Hukuk anlamında PRICL standardı altında evrensel bir dil hedefleniyor. Bu sayede uyuşmazlıklar çok daha azalırken çözümü de kolaylaşacak.
AIDA’da tartışılan başlıklardan birisi de BREXIT oldu. Genel yaklaşım, Londra’da merkezi ofisleri olan firmaların Brexit’den öyle beklendiği kadar etkilenmeyeceği yönünde. Bunun sebebi, çokuluslu firmaların çoktan küresel anlamda bir çok kritik noktada ofise sahip olmaları gösteriliyor. Hatta Lloyd’s, Brüksel’deki ilk şubesini açmasına rağmen çok da fonksiyonel kullanamadığı söyleniyor.
Sigortacılıkta Yapay Zeka
AIDA’da öne çıkan paralel oturumlardan birisi Sigortacılıkta Yapay zeka oturumu oldu. Yapay Zeka’ya sigortacılıkta ilk el atan kurumların Reasürans firmaları olması şaşırtıcı gözükmüyor.
Reasürans firmaları Öğrenen Teknolojileri öncelikle sözleşmeleri oluşturmak için kullanıyor. Sigortacıların bir sözleşme hazırlamak için Yapay Zeka platformunda ilgili parametreleri girmeleri yetiyor.
Kanuni değişimler, gelişimler ve sonuçlar gibi pek çok veri Yapay Zeka platformunda güncelleniyor.
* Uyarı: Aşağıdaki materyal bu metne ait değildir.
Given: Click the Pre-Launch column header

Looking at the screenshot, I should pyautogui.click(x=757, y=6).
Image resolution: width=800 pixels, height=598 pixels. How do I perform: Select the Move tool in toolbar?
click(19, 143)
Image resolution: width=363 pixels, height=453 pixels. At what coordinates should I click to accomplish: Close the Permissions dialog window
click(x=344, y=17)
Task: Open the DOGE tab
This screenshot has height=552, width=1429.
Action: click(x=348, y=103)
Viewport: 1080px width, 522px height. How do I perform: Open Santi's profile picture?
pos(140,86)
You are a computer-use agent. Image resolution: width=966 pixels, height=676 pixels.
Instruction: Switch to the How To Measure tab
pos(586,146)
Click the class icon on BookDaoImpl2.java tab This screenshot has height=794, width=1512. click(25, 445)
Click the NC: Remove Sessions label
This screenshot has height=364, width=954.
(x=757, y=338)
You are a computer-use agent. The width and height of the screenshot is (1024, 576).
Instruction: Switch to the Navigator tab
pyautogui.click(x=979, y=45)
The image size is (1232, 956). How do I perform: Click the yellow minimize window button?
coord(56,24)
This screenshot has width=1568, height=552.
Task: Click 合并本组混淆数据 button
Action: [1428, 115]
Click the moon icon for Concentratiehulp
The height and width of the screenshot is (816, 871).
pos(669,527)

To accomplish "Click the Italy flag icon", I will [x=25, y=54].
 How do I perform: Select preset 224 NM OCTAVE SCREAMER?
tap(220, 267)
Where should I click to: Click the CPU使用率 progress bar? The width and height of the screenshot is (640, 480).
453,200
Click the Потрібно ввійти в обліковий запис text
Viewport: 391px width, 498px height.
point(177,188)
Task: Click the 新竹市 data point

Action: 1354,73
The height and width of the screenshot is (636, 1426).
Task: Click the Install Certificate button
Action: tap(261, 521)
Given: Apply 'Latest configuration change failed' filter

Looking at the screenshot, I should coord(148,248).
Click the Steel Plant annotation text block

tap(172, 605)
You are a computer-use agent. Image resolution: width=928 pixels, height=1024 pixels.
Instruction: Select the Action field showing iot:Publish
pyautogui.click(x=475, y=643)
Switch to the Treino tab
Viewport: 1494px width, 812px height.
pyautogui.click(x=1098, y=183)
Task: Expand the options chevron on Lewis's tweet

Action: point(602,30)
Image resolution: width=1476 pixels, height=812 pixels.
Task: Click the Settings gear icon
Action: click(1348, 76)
Böylece hazırlanan sözleşmeler her zaman hukuka uygun ve olası uyuşmazlıklara daha az yer veriyor. Bu sayede zaman ve insan gücünün azaltılması sağlanıyor.
Bu oturumda tartışılan bir diğer konu ise gittikçe artan otomasyon ile avukatlık mesleğinin nasıl devam edeceği şeklindeydi. Genel yaklaşım, otomasyon sayesinde basit ve el oyalayacak işlerin ortadan kalkmasıyla daha net bir görüntü elde edilerek avukatların daha yüksek kalitede iş yapmalarının sağlanabileceği yönünde oldu.